**Stated goal**
Please return every line of text in the data below word for word, leaving out the pictures.

**Provided records**
##########
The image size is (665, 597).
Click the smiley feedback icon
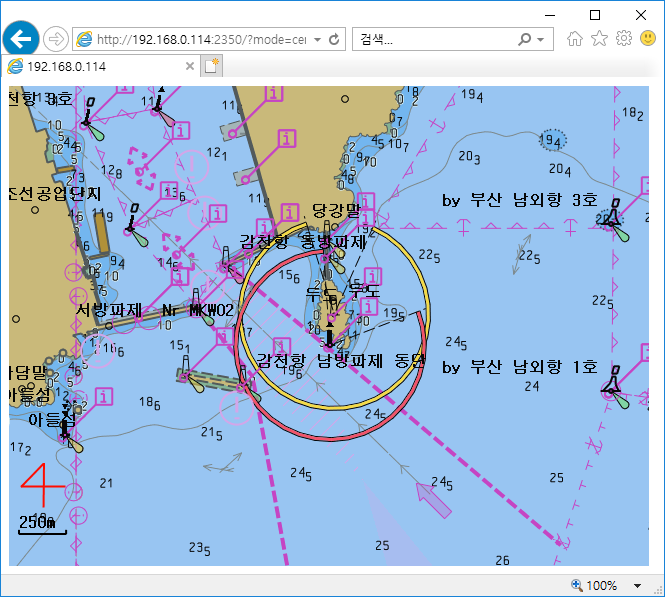[647, 39]
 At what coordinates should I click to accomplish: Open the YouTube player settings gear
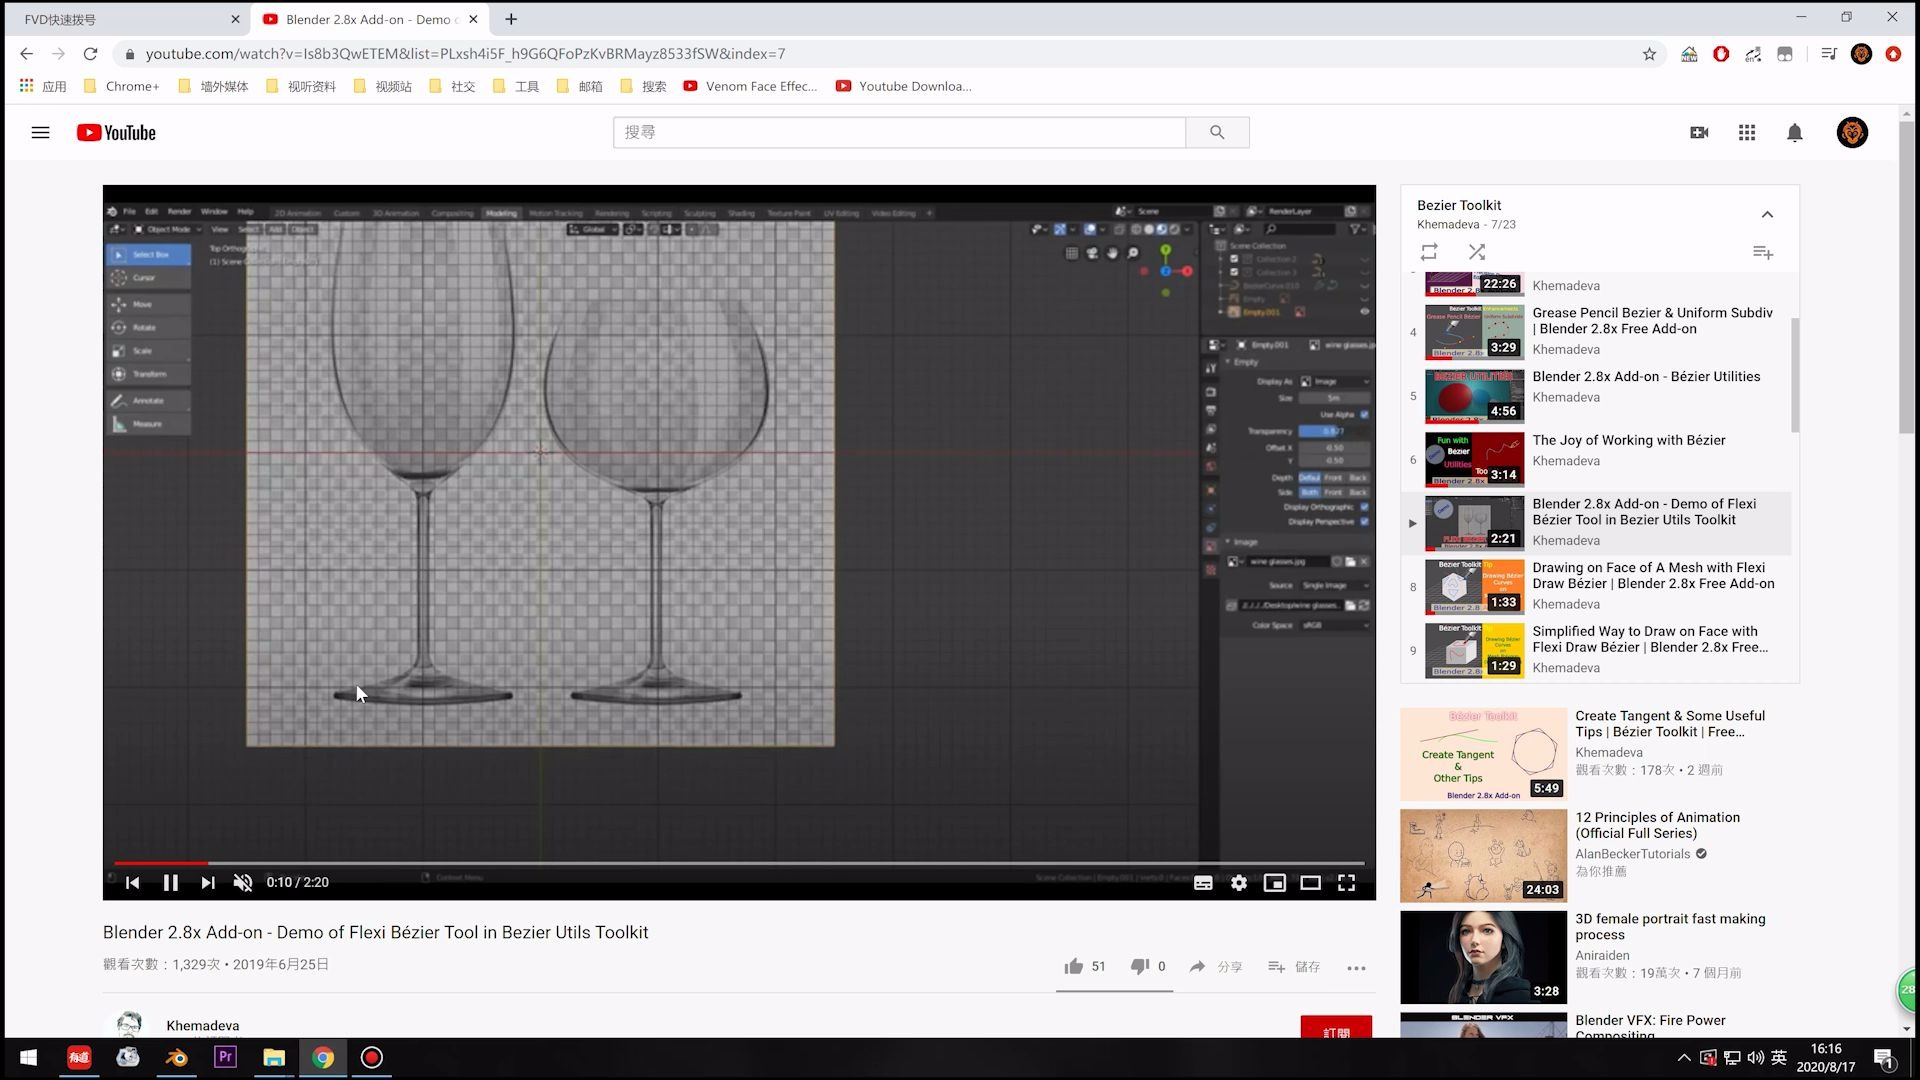pyautogui.click(x=1239, y=883)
##########
**Reply**
The image size is (665, 597).
Click the smiley feedback icon
[647, 39]
 At what coordinates should I click to accomplish: Open the YouTube player settings gear
pyautogui.click(x=1239, y=883)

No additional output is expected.